Records shown
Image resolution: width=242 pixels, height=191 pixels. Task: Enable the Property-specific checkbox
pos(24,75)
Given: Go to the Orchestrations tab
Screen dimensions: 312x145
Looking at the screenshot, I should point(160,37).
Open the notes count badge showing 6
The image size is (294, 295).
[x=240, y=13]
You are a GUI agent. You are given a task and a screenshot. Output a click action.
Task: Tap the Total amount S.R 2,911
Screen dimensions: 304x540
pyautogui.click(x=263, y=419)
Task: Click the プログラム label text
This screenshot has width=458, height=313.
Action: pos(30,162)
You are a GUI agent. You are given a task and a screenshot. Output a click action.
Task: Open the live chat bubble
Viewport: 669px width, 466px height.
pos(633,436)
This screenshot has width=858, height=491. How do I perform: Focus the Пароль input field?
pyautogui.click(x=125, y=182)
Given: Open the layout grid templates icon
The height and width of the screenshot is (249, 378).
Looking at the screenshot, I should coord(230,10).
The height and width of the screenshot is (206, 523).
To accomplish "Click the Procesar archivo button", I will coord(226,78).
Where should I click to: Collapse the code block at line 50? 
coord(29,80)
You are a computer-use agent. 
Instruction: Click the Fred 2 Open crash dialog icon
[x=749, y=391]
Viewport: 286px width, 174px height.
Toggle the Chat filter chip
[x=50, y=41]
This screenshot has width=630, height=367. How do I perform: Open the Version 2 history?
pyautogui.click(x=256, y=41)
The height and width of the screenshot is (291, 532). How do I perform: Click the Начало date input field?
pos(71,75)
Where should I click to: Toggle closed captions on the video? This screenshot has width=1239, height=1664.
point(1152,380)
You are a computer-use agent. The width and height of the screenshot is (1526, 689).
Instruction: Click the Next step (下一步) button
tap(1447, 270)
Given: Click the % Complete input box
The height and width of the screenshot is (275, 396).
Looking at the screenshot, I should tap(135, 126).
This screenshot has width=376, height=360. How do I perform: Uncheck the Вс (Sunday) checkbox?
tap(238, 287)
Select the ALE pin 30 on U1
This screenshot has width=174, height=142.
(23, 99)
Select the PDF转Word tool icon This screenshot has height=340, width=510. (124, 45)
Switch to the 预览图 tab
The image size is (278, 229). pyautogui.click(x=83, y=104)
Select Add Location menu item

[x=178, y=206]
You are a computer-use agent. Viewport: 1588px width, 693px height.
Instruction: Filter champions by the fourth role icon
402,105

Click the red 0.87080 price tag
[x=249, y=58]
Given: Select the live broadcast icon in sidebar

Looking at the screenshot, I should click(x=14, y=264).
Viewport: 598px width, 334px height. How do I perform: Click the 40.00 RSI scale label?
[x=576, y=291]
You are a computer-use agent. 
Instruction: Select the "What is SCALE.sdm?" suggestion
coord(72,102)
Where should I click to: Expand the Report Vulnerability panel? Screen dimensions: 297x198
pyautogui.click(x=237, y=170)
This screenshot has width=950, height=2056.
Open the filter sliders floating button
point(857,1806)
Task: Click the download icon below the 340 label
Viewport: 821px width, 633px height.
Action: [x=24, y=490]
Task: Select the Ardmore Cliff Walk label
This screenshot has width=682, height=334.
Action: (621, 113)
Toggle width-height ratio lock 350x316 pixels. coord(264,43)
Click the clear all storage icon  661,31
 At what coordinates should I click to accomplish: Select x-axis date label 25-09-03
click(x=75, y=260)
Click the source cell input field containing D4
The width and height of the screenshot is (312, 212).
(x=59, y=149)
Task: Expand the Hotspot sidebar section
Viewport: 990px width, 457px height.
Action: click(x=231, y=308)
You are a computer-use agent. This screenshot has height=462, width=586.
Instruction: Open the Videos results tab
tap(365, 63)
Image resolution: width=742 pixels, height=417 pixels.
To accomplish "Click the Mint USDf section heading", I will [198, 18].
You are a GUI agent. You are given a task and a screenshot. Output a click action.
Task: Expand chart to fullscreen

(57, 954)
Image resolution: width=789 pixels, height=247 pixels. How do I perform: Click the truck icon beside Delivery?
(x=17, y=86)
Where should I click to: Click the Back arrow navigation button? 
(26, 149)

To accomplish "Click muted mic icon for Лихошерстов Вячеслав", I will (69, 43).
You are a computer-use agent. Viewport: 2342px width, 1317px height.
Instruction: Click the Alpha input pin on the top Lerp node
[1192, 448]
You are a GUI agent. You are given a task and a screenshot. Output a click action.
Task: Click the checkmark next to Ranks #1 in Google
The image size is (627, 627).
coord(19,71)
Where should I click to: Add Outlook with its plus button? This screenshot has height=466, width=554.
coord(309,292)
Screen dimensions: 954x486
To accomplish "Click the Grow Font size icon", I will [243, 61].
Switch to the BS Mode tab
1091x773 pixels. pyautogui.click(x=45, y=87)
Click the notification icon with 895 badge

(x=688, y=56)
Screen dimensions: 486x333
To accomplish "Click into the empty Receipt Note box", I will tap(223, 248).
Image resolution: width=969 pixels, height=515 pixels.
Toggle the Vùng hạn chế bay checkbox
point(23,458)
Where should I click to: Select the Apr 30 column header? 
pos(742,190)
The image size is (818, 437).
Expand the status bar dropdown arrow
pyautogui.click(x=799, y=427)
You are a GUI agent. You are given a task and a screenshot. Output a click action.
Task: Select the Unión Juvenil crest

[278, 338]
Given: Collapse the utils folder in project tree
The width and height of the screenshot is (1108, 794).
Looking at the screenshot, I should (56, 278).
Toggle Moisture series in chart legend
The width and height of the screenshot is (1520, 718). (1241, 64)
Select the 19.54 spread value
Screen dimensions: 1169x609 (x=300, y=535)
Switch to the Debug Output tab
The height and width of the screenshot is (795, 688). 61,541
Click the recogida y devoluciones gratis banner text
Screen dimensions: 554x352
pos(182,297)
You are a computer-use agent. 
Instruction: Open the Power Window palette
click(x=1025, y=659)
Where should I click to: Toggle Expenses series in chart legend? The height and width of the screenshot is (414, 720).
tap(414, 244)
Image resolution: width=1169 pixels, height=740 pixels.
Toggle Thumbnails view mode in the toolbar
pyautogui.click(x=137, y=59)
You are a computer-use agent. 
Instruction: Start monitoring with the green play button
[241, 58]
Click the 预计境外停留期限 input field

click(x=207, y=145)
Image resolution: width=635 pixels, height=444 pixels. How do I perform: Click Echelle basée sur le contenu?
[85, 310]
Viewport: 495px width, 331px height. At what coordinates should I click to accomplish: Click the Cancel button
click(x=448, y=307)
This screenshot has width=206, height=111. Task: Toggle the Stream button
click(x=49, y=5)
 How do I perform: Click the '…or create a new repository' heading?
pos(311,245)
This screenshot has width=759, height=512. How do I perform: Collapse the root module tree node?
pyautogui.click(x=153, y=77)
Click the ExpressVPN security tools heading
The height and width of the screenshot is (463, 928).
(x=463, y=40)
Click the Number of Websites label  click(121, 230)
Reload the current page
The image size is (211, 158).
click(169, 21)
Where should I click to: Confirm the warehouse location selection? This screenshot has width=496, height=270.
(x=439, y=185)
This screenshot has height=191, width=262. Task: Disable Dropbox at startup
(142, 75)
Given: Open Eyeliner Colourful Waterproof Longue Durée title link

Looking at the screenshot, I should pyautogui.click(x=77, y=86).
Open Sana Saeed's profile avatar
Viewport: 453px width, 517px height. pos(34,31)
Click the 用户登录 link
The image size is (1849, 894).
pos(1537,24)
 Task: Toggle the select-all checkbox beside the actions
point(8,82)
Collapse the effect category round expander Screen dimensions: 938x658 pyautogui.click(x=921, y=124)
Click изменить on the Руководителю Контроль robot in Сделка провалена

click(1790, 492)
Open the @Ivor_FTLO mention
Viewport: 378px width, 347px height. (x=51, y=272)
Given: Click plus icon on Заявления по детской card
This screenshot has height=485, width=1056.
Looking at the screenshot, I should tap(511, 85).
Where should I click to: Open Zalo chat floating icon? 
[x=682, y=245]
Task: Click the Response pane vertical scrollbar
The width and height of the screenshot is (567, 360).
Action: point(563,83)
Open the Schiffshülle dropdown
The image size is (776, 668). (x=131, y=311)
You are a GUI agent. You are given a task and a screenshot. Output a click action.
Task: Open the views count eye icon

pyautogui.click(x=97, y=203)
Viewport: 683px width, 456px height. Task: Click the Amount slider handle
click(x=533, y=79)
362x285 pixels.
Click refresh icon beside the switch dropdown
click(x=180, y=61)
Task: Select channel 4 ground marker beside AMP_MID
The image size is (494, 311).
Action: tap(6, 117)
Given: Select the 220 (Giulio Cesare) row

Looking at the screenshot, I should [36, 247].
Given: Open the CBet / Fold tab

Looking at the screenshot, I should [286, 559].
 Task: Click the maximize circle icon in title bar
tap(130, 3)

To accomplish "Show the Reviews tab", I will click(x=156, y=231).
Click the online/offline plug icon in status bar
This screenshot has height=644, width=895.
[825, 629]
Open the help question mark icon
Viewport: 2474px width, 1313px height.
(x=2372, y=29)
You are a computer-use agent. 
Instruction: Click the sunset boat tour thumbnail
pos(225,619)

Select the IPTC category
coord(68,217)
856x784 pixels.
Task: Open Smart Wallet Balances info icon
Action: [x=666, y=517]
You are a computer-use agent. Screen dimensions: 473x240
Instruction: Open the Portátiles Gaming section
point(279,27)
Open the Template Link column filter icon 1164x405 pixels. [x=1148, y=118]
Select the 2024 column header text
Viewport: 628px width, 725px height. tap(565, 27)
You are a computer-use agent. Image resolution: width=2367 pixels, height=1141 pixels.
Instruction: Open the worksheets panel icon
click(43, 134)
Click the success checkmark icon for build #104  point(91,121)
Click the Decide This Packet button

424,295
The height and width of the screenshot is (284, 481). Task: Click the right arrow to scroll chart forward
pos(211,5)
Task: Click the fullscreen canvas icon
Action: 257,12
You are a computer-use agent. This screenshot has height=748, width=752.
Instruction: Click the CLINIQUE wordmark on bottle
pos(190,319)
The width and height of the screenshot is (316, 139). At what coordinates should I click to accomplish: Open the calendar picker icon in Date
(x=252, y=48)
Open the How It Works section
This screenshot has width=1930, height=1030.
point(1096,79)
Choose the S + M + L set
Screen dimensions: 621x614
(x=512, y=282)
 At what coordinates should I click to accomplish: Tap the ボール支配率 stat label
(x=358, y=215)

Do this
Retype, with no changes, the part that opens with the line containing "Where should I click to: Select" and closes with the line containing "(x=439, y=185)", including both of those lines.

Expected answer
Where should I click to: Select the Apr 30 column header? 
pos(742,190)
The image size is (818, 437).
Expand the status bar dropdown arrow
pyautogui.click(x=799, y=427)
You are a GUI agent. You are given a task and a screenshot. Output a click action.
Task: Select the Unión Juvenil crest

[278, 338]
Given: Collapse the utils folder in project tree
The width and height of the screenshot is (1108, 794).
Looking at the screenshot, I should (56, 278).
Toggle Moisture series in chart legend
The width and height of the screenshot is (1520, 718). (1241, 64)
Select the 19.54 spread value
Screen dimensions: 1169x609 (x=300, y=535)
Switch to the Debug Output tab
The height and width of the screenshot is (795, 688). 61,541
Click the recogida y devoluciones gratis banner text
Screen dimensions: 554x352
pos(182,297)
You are a computer-use agent. 
Instruction: Open the Power Window palette
click(x=1025, y=659)
Where should I click to: Toggle Expenses series in chart legend? The height and width of the screenshot is (414, 720).
tap(414, 244)
Image resolution: width=1169 pixels, height=740 pixels.
Toggle Thumbnails view mode in the toolbar
pyautogui.click(x=137, y=59)
You are a computer-use agent. 
Instruction: Start monitoring with the green play button
[241, 58]
Click the 预计境外停留期限 input field

click(x=207, y=145)
Image resolution: width=635 pixels, height=444 pixels. How do I perform: Click Echelle basée sur le contenu?
[85, 310]
Viewport: 495px width, 331px height. At what coordinates should I click to accomplish: Click the Cancel button
click(x=448, y=307)
This screenshot has width=206, height=111. Task: Toggle the Stream button
click(x=49, y=5)
 How do I perform: Click the '…or create a new repository' heading?
pos(311,245)
This screenshot has width=759, height=512. How do I perform: Collapse the root module tree node?
pyautogui.click(x=153, y=77)
Click the ExpressVPN security tools heading
The height and width of the screenshot is (463, 928).
(x=463, y=40)
Click the Number of Websites label  click(121, 230)
Reload the current page
The image size is (211, 158).
click(169, 21)
Where should I click to: Confirm the warehouse location selection? This screenshot has width=496, height=270.
(x=439, y=185)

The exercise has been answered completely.